» **LISTED ENTRIES**:
───

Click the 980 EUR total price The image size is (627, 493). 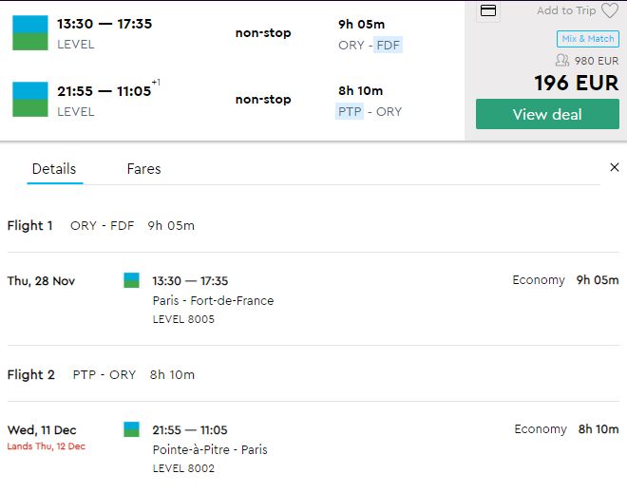pyautogui.click(x=597, y=61)
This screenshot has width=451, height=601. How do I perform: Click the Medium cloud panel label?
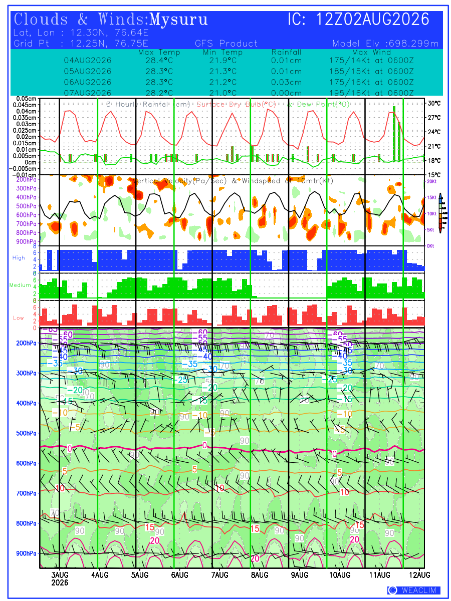[x=20, y=285]
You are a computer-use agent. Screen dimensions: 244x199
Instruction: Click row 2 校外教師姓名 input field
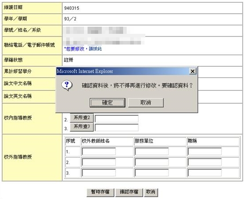[x=99, y=162]
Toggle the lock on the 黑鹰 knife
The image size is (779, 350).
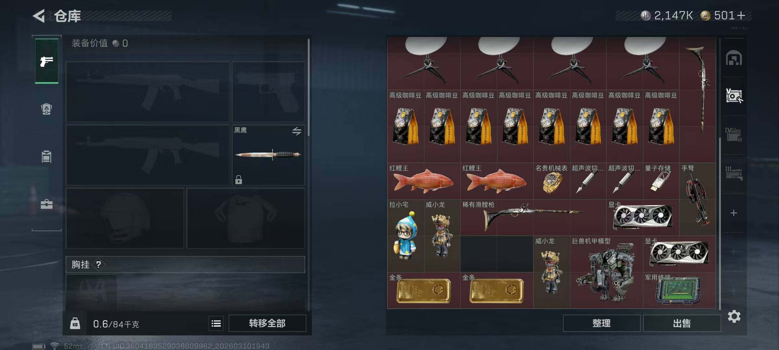239,180
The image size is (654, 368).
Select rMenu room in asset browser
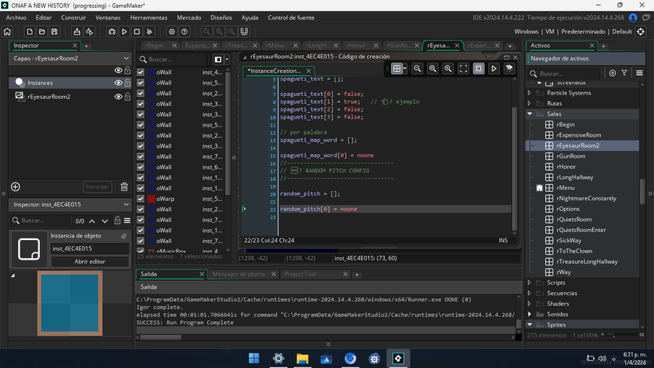pyautogui.click(x=565, y=188)
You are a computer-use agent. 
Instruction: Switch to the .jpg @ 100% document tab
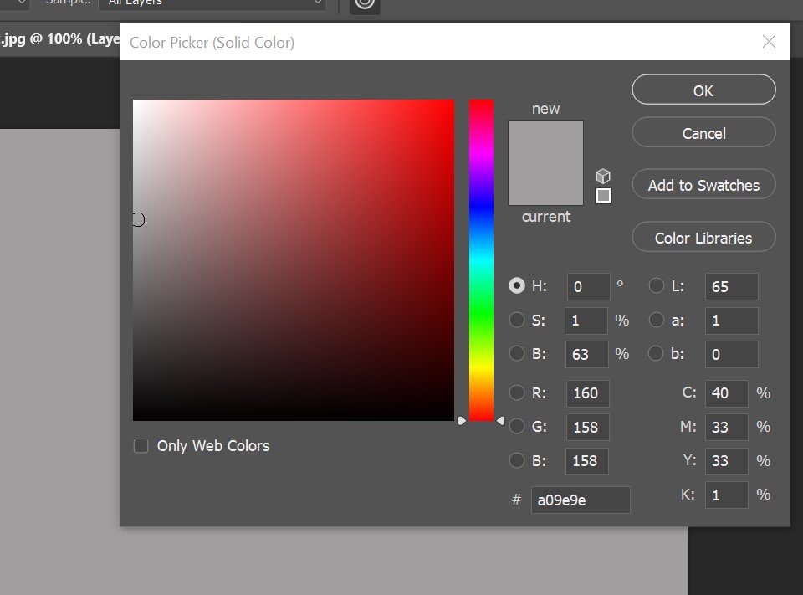pos(60,39)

───

» **WHAT TO PRODUCE**: Beginning at the line with "Toggle the lock on the 黑鹰 knife" and ending at the last line of the listing above, retype each line exactly, including those two lines. Leave the pictures out.

» **FINISHED EXERCISE**:
Toggle the lock on the 黑鹰 knife
The image size is (779, 350).
239,180
The image size is (654, 368).
Select rMenu room in asset browser
pyautogui.click(x=565, y=188)
You are a computer-use agent. 
Instruction: Switch to the .jpg @ 100% document tab
pos(60,39)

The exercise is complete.